§ **WRITTEN TASK**: Please list every year that appears in the passage about Brian Epstein below.

§ **PASSAGE PROVIDED**:
....

Last
time we met Brian Epstein he had
secured the Beatles a contract, when they were signed by George Martin,
head of one of EMI's smallest labels, Parlophone. The saga was about to begin.
George
Martin commented later that he signed the Beatles in considerable part because
of Epstein's enthusiasm. He thought that the Beatles had promise, but he was
not entirely convinced by their talent. However, he was very impressed by
Epstein's conviction that the Beatles would be world famous.
Shortly
after they signed with EMI, John, Paul and George (who had been together as the
nucleus of the group since 1958) gave Brian the unpleasant job of telling
drummer Pete Best that they wanted him out of the group, to be replaced by
Ringo Starr. Brian was uncomfortable but accomplished this difficult task.
In
a very real sense Epstein had now passed his 'audition' with the Beatles. In a
mere six months he had secured them the record contract that they had desired
for so long. And he had proven his ability to handle the most awkward of
managerial tasks.
When The Beatles released their first single Love Me
Do, Brian creativly co-ordinated his family and friends to frequent the music
stores having them ask for The Beatles new single, this in turn caused a buzz
on the streets which is what Brian wanted. His desire to have the Beatles succeed
was the key to his own success, he began expanding his operations, and was soon
managing other bands such as Gerry and The Pacemakers. Brian Epstein became a
major player in the Liverpool music scene.
It’s
well known that John Lennon would tease Brian about being gay. It has been
claimed that he would suggest Brian call his autobiography A Cellarful of Boys or simply Queer Jew, but fans like Vivek Tiwary
– author of The Fifth Beatle –
are adamant it should be taken in context. “All of my research on Lennon
suggests that’s who he was as a person,” he told me. “He would make really
rude, harsh jokes about his closest and dearest friends all the time. It was
almost like a rite of passage. I think it was a test. That allowed Brian to be
close to John.” One scene in the graphic novel portrays a now famous trip Brian
and John took to Spain, which has been mythologised as something of a dirty
weekend. Vivek doesn’t believe anything ever happened between the men other
than a strong platonic love. Indeed upon their return, when the DJ Bob Wooler
commented on the trip having been a romantic one, John punched him in the face.
“John was defending Brian”, Vivek explains. “A lot of people have looked back
and said John didn’t want to be branded as a gay person. I actually think it
was because John cared about Brian, and he knew if it came out that Brian was
gay, Brian could’ve been thrown in jail.” Of the relationship, Lennon told Playboy in 1980, “It was almost a
love affair, but not quite. It was never consummated.” More on the trip to
Spain tomorrow.
Now,
let's get on with our Top 100 Beatles' songs countdown.
At
#60 is Eight Days a Week, a song written by both McCartney and Lennon and
recorded in late 1964.

....

§ **AVAILABLE DATA**:
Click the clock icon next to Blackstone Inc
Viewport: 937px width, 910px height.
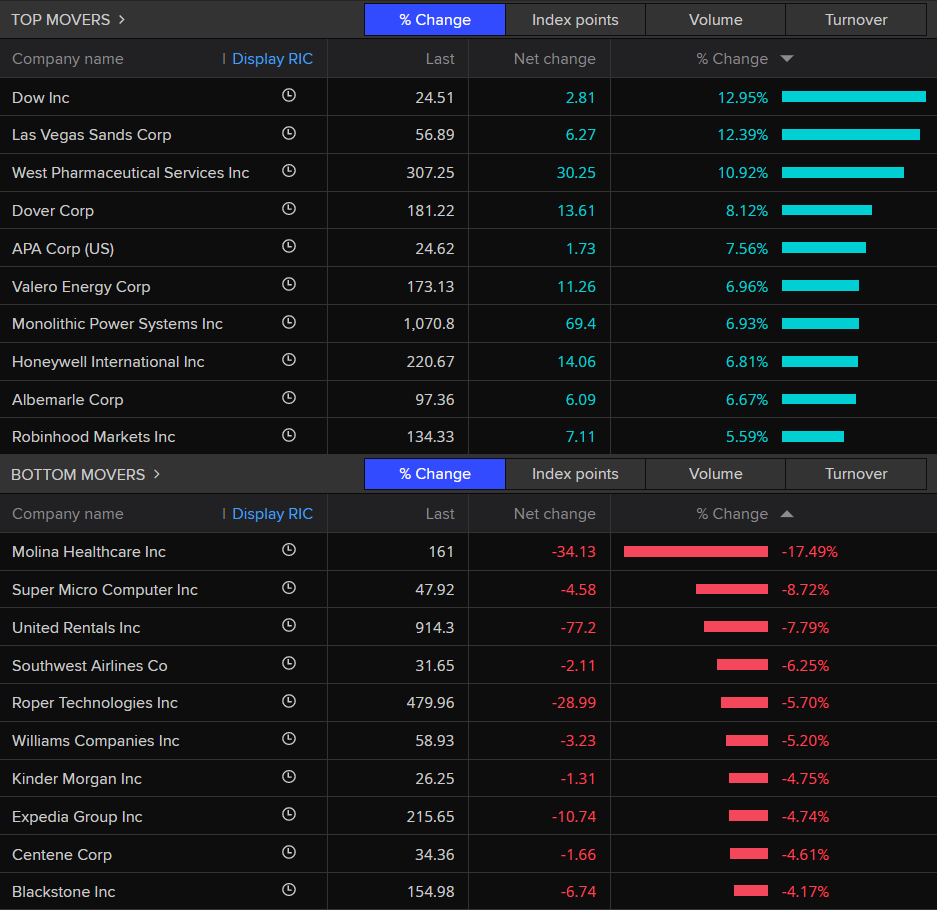click(x=289, y=891)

....

§ **RESPONSE**: 1958, 1964, 1980